EXERCISE INPUTS:
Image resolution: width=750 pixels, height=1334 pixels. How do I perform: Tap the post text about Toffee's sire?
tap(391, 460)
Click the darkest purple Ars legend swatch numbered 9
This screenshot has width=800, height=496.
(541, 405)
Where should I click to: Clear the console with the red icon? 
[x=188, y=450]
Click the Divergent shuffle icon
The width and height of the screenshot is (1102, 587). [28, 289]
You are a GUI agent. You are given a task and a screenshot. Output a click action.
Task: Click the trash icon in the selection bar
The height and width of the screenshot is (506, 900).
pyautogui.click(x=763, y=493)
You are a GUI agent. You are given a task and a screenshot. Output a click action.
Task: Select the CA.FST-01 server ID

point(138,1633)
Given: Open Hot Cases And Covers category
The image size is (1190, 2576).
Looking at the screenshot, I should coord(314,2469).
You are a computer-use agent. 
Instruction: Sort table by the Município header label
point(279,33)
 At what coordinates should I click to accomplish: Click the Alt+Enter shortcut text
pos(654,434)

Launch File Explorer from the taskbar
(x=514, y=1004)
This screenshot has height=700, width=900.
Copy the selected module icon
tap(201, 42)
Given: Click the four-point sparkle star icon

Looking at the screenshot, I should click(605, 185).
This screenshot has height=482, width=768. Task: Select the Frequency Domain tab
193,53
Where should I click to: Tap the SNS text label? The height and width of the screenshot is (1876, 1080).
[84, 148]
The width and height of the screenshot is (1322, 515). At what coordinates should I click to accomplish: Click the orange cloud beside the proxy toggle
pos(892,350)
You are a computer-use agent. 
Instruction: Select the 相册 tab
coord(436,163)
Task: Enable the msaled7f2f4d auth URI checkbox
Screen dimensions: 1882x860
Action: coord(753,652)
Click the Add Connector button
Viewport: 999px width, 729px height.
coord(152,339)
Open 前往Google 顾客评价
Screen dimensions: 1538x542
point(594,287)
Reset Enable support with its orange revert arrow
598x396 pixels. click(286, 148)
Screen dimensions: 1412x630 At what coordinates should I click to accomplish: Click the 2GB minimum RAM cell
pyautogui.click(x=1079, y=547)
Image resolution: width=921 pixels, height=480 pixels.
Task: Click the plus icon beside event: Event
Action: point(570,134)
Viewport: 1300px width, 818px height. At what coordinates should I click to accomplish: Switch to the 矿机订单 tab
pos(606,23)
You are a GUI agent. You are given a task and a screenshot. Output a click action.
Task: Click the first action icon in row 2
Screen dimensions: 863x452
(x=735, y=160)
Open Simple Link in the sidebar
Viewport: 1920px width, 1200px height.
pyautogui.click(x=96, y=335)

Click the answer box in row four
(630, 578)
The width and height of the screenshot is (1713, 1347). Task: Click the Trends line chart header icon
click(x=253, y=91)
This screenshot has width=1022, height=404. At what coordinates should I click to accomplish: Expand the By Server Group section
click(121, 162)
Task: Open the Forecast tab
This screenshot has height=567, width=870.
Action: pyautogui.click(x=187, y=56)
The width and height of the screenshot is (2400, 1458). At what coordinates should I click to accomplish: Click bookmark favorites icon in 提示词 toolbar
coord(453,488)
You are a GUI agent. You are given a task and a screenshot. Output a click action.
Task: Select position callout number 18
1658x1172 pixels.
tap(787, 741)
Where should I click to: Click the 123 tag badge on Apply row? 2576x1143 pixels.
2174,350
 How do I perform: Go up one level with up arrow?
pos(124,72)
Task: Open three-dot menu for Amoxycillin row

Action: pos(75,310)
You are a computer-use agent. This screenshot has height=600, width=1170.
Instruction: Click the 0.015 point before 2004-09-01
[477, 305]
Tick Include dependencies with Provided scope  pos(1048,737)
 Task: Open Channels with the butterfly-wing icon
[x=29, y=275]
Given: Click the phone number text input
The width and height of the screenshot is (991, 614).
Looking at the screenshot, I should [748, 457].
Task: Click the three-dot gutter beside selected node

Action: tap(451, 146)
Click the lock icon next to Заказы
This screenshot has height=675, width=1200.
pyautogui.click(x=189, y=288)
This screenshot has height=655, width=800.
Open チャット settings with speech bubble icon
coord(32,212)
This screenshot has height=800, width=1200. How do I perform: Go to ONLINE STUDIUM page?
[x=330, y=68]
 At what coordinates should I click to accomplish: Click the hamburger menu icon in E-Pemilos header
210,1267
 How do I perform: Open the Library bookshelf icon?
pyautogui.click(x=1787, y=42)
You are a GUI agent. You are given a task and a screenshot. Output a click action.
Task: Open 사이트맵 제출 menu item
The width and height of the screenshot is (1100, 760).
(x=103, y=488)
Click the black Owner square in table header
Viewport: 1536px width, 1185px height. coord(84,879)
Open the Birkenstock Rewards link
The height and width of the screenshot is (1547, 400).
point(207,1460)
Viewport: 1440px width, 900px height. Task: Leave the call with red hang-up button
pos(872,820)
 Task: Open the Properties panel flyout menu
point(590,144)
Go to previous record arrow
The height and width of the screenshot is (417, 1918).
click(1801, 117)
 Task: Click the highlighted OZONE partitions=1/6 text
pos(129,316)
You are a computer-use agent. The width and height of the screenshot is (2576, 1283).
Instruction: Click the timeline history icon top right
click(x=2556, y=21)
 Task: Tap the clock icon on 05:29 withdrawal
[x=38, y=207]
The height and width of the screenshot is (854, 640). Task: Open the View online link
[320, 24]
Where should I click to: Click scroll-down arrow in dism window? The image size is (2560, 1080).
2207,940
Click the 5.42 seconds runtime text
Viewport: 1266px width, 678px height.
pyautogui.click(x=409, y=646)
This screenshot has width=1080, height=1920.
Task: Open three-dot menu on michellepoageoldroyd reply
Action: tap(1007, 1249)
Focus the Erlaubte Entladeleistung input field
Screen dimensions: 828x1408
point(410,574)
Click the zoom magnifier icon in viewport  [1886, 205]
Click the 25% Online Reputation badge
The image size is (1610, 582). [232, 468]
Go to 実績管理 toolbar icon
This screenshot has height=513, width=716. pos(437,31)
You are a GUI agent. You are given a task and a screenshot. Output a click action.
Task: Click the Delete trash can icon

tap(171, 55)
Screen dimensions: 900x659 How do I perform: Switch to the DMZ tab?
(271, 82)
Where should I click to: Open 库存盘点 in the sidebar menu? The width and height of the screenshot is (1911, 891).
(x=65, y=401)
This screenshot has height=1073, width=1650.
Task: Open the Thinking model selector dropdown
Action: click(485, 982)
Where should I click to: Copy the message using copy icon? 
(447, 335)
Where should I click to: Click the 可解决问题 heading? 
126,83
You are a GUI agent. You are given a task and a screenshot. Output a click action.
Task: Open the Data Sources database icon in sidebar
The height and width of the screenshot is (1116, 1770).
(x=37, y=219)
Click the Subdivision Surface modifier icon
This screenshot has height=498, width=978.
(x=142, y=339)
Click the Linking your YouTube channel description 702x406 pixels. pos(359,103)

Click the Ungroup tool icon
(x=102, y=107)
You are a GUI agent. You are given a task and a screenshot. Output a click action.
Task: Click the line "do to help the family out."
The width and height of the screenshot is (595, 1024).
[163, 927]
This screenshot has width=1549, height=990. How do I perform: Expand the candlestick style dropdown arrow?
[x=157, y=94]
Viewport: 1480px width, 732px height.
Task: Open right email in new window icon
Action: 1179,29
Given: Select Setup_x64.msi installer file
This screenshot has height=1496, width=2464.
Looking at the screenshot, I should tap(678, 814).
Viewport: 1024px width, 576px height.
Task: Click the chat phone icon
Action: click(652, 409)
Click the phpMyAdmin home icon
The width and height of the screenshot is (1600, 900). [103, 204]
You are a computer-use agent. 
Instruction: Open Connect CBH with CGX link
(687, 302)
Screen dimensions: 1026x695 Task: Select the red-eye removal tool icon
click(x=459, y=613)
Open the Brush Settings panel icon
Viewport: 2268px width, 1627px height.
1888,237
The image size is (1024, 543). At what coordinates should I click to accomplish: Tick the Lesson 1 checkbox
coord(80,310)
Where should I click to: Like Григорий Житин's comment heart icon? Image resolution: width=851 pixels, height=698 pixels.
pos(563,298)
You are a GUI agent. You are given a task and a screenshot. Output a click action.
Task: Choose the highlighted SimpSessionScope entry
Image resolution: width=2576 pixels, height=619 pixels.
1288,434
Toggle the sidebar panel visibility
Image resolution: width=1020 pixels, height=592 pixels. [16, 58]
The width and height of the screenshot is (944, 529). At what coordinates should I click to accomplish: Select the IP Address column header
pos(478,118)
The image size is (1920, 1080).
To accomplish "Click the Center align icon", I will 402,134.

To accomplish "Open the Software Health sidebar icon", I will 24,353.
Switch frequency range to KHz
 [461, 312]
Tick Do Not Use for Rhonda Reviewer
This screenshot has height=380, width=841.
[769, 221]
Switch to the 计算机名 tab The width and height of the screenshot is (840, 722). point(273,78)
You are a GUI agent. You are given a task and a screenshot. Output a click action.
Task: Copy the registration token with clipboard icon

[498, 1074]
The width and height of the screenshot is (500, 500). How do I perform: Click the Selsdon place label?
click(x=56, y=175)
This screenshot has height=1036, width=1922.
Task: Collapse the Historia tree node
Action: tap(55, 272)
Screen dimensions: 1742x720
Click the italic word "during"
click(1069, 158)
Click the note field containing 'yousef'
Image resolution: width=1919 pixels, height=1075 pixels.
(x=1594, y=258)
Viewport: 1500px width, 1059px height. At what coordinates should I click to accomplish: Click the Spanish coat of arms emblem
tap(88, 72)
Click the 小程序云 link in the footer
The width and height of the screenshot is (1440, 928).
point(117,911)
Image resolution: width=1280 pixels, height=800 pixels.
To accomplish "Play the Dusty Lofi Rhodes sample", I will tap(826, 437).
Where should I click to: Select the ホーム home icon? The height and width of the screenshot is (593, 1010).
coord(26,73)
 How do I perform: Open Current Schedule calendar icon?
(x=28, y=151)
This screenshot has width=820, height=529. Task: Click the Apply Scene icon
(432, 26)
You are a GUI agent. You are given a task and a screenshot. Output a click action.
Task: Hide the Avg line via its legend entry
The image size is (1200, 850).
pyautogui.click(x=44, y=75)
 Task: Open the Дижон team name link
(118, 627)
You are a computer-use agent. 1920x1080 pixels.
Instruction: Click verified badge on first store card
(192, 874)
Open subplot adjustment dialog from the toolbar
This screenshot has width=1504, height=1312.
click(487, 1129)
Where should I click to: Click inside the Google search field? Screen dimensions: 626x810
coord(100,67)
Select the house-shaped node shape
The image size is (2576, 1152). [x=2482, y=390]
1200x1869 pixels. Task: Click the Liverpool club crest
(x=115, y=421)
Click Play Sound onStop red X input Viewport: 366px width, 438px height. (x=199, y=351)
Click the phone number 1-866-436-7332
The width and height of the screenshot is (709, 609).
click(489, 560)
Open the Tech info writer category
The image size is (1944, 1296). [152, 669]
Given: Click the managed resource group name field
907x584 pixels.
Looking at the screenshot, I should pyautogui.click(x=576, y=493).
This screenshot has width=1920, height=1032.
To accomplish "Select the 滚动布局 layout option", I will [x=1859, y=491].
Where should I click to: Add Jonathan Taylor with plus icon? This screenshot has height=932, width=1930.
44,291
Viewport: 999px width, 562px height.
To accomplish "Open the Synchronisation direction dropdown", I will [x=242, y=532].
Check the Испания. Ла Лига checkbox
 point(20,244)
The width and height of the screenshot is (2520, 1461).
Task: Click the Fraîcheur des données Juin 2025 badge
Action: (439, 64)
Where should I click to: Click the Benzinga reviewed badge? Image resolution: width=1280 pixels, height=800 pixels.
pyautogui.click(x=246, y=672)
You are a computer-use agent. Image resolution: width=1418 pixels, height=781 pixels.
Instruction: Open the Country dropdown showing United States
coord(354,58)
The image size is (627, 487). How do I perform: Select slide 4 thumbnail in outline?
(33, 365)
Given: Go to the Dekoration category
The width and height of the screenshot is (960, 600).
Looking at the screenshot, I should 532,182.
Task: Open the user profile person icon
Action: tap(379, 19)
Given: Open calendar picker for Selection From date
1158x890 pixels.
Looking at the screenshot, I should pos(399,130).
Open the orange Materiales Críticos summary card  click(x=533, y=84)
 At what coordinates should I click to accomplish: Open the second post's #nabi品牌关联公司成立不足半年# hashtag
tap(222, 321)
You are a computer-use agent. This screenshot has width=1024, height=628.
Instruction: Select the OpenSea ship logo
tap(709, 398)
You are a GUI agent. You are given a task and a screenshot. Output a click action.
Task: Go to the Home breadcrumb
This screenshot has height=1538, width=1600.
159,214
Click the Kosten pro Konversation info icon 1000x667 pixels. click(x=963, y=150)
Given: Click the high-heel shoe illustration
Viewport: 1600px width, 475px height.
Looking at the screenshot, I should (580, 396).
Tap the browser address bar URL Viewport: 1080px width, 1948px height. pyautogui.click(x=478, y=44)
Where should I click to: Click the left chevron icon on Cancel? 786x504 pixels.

TO DO: Write out the records above word for word, starting at the first line and ending with the line that contains "The width and height of the screenshot is (1102, 587).".

RIGHT ANSWER:
Image resolution: width=750 pixels, height=1334 pixels. How do I perform: Tap the post text about Toffee's sire?
tap(391, 460)
Click the darkest purple Ars legend swatch numbered 9
This screenshot has width=800, height=496.
(541, 405)
Where should I click to: Clear the console with the red icon? 
[x=188, y=450]
Click the Divergent shuffle icon
The width and height of the screenshot is (1102, 587). [28, 289]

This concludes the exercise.